As partisans of national independence in countries all over the world
would soon discover, in the face of a political movement that ‘was
beginning to “embody the national will” and to constitute a danger for
the colonial regime, parties which have their origin in ethnic or
regional differences spring up. It is the entire tribe which is turning
itself into a political party, closely advised by the colonialists. The
conference table can now be pulled out. The party which advocates unity
will be drowned in the computations of the various splinter groups,
while the tribal parties will oppose centralization and unity, and will
denounce the party of unity as a dictatorship’ (WE, 118-119).
[42].
‘Bereft of ideas, because it lives to itself and cuts itself off from
the people, undermined by its hereditary incapacity to think in terms of
all the problems of the nation as seen from the point of view of the
whole of that nation, the national middle class will have nothing better
to do than to take on the role of manager for Western enterprise, and
it will in practice set up its country as the brothel of Europe’ (WE,
154). Meanwhile, however, through their mobilisation, ‘the people come
to understand that wealth is not the fruit of labour but the result of
organized, protected robbery [...]. The land belongs to those that till
it. This is a principle which has through explanation become a
fundamental law of the Algerian revolution’ (WE, 191).
[43].
Such is the ‘Thermidorian’ moment in the anticolonial revolution: ‘all
the decentralizing tendencies spring up again and triumph, and the
nation falls to pieces, broken in bits’ (WE, 183).

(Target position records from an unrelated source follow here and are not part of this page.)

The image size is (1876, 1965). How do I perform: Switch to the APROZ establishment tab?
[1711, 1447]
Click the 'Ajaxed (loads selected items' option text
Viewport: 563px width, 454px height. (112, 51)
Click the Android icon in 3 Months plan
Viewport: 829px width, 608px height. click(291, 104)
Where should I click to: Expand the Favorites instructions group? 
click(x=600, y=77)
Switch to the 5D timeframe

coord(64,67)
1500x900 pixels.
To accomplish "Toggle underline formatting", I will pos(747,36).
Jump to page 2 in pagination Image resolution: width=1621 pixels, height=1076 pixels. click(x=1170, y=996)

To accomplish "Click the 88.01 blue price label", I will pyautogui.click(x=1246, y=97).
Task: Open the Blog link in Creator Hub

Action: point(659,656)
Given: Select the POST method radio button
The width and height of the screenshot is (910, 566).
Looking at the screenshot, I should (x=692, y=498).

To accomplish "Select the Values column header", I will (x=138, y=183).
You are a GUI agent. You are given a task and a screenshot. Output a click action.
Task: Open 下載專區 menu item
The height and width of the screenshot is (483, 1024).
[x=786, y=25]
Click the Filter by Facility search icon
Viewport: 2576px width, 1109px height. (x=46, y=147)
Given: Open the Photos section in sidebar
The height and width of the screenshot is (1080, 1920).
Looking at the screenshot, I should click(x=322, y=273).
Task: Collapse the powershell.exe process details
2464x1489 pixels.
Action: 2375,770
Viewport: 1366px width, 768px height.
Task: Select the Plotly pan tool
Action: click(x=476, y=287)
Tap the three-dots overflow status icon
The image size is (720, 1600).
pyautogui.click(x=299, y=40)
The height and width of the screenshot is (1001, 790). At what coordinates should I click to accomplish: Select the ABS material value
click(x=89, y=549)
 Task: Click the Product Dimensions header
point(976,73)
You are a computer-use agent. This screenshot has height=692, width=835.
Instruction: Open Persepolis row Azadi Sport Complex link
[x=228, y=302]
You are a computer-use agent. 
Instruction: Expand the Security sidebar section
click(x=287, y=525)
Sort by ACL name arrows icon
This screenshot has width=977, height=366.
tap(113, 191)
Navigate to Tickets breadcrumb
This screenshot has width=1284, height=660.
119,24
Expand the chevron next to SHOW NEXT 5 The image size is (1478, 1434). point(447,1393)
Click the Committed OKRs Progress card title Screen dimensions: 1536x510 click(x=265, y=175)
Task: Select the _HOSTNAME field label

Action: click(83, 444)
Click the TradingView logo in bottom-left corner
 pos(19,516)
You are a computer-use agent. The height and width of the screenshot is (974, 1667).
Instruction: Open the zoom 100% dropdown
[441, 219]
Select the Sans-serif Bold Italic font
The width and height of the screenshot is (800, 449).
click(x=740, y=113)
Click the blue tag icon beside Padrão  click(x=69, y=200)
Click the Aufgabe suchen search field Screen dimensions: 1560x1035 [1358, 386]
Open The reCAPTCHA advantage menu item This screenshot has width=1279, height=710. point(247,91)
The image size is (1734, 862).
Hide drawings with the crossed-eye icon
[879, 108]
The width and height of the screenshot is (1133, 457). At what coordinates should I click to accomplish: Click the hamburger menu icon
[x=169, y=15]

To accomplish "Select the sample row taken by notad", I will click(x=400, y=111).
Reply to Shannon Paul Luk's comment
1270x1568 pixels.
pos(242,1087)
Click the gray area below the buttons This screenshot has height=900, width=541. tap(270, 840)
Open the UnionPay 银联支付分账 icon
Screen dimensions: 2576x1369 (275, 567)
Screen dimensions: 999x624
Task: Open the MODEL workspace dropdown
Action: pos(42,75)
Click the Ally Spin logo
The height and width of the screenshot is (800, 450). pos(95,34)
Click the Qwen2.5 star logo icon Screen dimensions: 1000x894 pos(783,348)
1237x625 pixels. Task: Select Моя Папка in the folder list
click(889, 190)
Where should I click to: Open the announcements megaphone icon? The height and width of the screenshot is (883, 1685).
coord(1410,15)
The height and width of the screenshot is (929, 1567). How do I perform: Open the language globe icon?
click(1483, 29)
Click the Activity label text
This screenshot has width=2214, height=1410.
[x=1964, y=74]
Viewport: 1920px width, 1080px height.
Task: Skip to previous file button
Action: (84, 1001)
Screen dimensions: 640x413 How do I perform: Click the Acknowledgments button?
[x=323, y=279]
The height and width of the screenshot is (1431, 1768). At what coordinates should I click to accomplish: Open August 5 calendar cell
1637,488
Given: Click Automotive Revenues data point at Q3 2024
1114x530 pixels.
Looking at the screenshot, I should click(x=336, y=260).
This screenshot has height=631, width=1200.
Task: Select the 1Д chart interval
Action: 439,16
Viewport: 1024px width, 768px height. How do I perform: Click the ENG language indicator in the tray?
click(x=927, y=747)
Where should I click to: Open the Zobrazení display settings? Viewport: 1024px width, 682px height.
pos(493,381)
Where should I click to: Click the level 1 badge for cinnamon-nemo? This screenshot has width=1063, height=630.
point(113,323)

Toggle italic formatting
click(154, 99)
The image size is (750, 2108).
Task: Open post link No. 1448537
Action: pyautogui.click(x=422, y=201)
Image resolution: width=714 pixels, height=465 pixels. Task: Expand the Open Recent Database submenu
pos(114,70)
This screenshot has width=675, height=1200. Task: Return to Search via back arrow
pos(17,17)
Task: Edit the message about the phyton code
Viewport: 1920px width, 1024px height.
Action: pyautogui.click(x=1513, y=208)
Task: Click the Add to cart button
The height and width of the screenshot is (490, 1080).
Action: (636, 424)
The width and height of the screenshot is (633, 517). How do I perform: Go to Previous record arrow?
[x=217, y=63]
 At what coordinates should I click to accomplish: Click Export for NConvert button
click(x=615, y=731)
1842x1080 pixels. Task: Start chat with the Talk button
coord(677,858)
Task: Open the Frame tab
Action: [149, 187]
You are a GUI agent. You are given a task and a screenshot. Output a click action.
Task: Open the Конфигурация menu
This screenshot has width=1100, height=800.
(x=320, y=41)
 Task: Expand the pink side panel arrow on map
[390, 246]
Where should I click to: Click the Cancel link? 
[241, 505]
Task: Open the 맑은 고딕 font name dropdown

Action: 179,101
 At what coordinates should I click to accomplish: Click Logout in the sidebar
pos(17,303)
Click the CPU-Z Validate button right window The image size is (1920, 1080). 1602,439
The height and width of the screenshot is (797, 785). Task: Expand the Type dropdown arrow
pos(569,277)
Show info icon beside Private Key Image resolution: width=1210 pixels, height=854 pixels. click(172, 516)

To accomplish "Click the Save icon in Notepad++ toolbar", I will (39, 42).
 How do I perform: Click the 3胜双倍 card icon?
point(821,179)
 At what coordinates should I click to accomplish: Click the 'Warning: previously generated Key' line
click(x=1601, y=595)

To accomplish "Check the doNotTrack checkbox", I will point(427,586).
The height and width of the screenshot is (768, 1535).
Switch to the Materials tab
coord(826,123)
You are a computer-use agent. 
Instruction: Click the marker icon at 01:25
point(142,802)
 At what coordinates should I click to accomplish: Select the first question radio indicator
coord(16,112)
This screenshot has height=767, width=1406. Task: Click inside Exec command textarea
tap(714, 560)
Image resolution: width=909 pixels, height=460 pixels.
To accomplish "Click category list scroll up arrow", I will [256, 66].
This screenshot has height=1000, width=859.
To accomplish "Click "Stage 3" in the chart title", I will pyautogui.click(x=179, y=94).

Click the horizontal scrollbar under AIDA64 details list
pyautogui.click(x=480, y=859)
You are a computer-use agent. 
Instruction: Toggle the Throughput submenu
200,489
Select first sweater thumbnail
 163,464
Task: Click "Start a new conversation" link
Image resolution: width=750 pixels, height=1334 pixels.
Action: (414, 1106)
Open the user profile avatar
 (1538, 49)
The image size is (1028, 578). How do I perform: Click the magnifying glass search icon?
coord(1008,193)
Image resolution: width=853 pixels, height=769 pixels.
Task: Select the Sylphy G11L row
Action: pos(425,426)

[44]. There can be no arguing with Fanon
when he insists that, faced with the blackmail of neoliberal
‘modernisation’, ‘we should flatly refuse the situation to which the
Western countries wish to condemn us. Colonialism and imperialism have
not paid their score when they withdraw their flags and their police
forces from our territories. For centuries the capitalists have behaved
in the underdeveloped world like nothing more than war criminals.
Deportations, massacres, forced labour, and slavery have been the main
methods used by capitalism to increase its wealth, its gold or diamond
reserves, and to establish its power’. The formerly colonised peoples
need to remember what they are entitled to, what they are ‘due’—and the
colonising capitalist powers need to remember ‘that in fact they must pay’ (WE, 100-103).
[45]. See for instance DC, 19; AR, 169; WE, 84, 88.